Aunque la transmisión no supere los montos exentos, es igualmente obligatorio presentar la declaración jurada ante ARBA.
Gestión anticipada: lo que se puede hacer antes del juicio
Gran parte de lo que hace “lenta” a una sucesión es la obtención de documentación técnica. Los herederos pueden adelantar varios trámites de manera extrajudicial para que, una vez dictada la Declaratoria, la inscripción sea inmediata:
Informes de anotaciones personales
Verificar que no existan inhibiciones que bloqueen la transferencia de bienes.
Estados parcelarios
En jurisdicciones como la Provincia de Buenos Aires, el estado parcelario realizado por un agrimensor puede gestionarse de forma privada antes de que el juez lo requiera.
Regularización fiscal
Cancelar deudas ante ARCA, Rentas provinciales o municipios de manera extrajudicial evita que el expediente se detenga por pedidos de informes de deuda.
Documentación de bienes
Reunir de manera anticipada las partidas de defunción, las partidas que acrediten vínculo, los títulos de inmuebles, cédulas de automotor, estados de cuentas bancarias, participaciones societarias y pólizas de seguros agiliza notablemente el trámite una vez iniciado.
Expediente electrónico
Los departamentos judiciales de la Provincia de Buenos Aires han implementado el Plan de Digitalización Sucesoria, que permite el seguimiento en tiempo real del estado procesal y reduce los tiempos de tramitación.

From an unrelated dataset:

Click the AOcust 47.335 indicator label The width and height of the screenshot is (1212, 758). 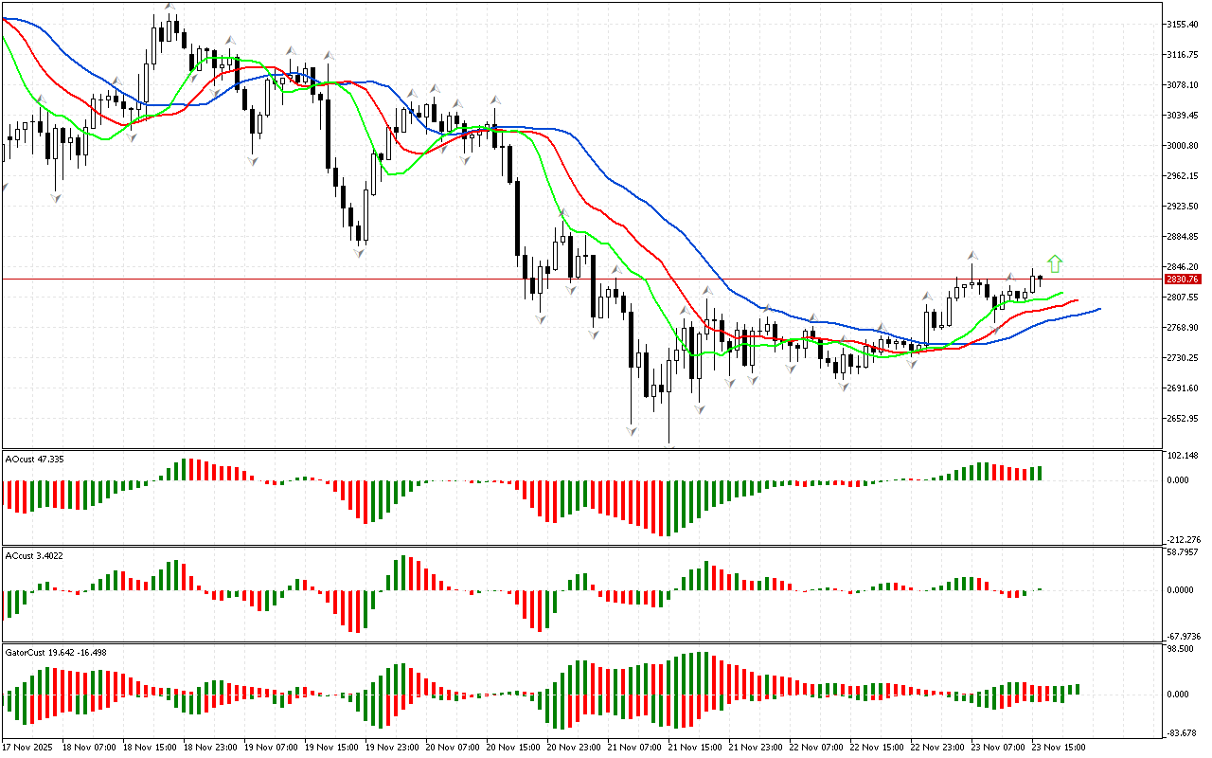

La resolución de una herencia no tiene por qué ser un proceso traumático ni un laberinto financiero. La clave reside en pasar de una postura reactiva a una proactiva: planificar en vida, elegir los instrumentos adecuados a la complejidad del patrimonio familiar y asesorarse con profesionales antes de que el problema se presente.
Si bien ninguno funciona de manera aislada, el testamento bien redactado, la donación calibrada para no lesionar legítimas, la partición privada cuando hay consenso, el fideicomiso para patrimonios complejos, el seguro de vida para garantizar liquidez y la anticipación de la carga fiscal son piezas de un mismo tablero.